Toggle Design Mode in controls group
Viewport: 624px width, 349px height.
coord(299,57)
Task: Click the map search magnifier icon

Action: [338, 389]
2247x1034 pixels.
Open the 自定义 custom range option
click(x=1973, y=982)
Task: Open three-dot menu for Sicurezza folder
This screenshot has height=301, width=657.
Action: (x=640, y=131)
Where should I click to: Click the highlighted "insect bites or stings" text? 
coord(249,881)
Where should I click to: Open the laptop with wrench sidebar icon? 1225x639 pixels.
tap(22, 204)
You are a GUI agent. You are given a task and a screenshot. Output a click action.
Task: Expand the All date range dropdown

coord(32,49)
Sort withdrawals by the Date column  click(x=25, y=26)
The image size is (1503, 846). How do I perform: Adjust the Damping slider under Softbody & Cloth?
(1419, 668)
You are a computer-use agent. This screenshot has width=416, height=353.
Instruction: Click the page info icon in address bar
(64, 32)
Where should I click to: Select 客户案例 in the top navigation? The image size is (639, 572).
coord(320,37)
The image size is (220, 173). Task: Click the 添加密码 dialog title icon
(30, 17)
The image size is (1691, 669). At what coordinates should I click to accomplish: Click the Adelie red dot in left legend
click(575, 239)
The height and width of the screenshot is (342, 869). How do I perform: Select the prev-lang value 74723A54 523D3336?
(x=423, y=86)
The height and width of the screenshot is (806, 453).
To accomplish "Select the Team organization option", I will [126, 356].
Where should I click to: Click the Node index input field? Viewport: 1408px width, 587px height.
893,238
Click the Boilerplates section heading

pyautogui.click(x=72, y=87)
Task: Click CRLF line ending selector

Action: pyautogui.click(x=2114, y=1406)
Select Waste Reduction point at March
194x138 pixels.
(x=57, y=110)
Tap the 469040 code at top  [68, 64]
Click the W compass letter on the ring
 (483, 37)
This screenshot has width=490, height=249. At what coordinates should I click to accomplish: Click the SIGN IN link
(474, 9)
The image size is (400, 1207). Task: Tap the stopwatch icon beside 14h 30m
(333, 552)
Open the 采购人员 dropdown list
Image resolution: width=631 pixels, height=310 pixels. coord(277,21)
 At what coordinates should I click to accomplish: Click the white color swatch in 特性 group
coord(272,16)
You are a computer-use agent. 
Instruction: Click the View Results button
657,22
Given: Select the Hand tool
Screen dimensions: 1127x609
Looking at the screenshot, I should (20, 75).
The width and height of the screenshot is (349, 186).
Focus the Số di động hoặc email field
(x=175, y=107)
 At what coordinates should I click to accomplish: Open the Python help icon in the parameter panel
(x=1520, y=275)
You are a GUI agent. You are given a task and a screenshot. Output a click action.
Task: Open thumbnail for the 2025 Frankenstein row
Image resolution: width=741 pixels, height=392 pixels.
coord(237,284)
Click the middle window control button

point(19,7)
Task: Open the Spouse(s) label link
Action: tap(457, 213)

+++

Exercise requirements
Rewrite all the rows above, swapping "coordinates" for "position" and leaving everything else as it is.

Written response
Toggle Design Mode in controls group
Viewport: 624px width, 349px height.
coord(299,57)
Task: Click the map search magnifier icon

Action: [338, 389]
2247x1034 pixels.
Open the 自定义 custom range option
click(x=1973, y=982)
Task: Open three-dot menu for Sicurezza folder
This screenshot has height=301, width=657.
Action: (x=640, y=131)
Where should I click to: Click the highlighted "insect bites or stings" text? 
coord(249,881)
Where should I click to: Open the laptop with wrench sidebar icon? 1225x639 pixels.
tap(22, 204)
You are a GUI agent. You are given a task and a screenshot. Output a click action.
Task: Expand the All date range dropdown

coord(32,49)
Sort withdrawals by the Date column  click(x=25, y=26)
The image size is (1503, 846). How do I perform: Adjust the Damping slider under Softbody & Cloth?
(1419, 668)
You are a computer-use agent. This screenshot has width=416, height=353.
Instruction: Click the page info icon in address bar
(64, 32)
Where should I click to: Select 客户案例 in the top navigation? The image size is (639, 572).
coord(320,37)
The image size is (220, 173). Task: Click the 添加密码 dialog title icon
(30, 17)
The image size is (1691, 669). At what position should I click to accomplish: Click the Adelie red dot in left legend
click(575, 239)
The height and width of the screenshot is (342, 869). How do I perform: Select the prev-lang value 74723A54 523D3336?
(x=423, y=86)
The height and width of the screenshot is (806, 453).
To accomplish "Select the Team organization option", I will [126, 356].
Where should I click to: Click the Node index input field? Viewport: 1408px width, 587px height.
893,238
Click the Boilerplates section heading

pyautogui.click(x=72, y=87)
Task: Click CRLF line ending selector

Action: pyautogui.click(x=2114, y=1406)
Select Waste Reduction point at March
194x138 pixels.
(x=57, y=110)
Tap the 469040 code at top  [68, 64]
Click the W compass letter on the ring
 (483, 37)
This screenshot has width=490, height=249. At what position should I click to accomplish: Click the SIGN IN link
(474, 9)
The image size is (400, 1207). Task: Tap the stopwatch icon beside 14h 30m
(333, 552)
Open the 采购人员 dropdown list
Image resolution: width=631 pixels, height=310 pixels. coord(277,21)
 At what position should I click to accomplish: Click the white color swatch in 特性 group
coord(272,16)
You are a computer-use agent. 
Instruction: Click the View Results button
657,22
Given: Select the Hand tool
Screen dimensions: 1127x609
Looking at the screenshot, I should (20, 75).
The width and height of the screenshot is (349, 186).
Focus the Số di động hoặc email field
(x=175, y=107)
 At what position should I click to accomplish: Open the Python help icon in the parameter panel
(x=1520, y=275)
You are a GUI agent. You are given a task and a screenshot. Output a click action.
Task: Open thumbnail for the 2025 Frankenstein row
Image resolution: width=741 pixels, height=392 pixels.
coord(237,284)
Click the middle window control button

point(19,7)
Task: Open the Spouse(s) label link
Action: tap(457, 213)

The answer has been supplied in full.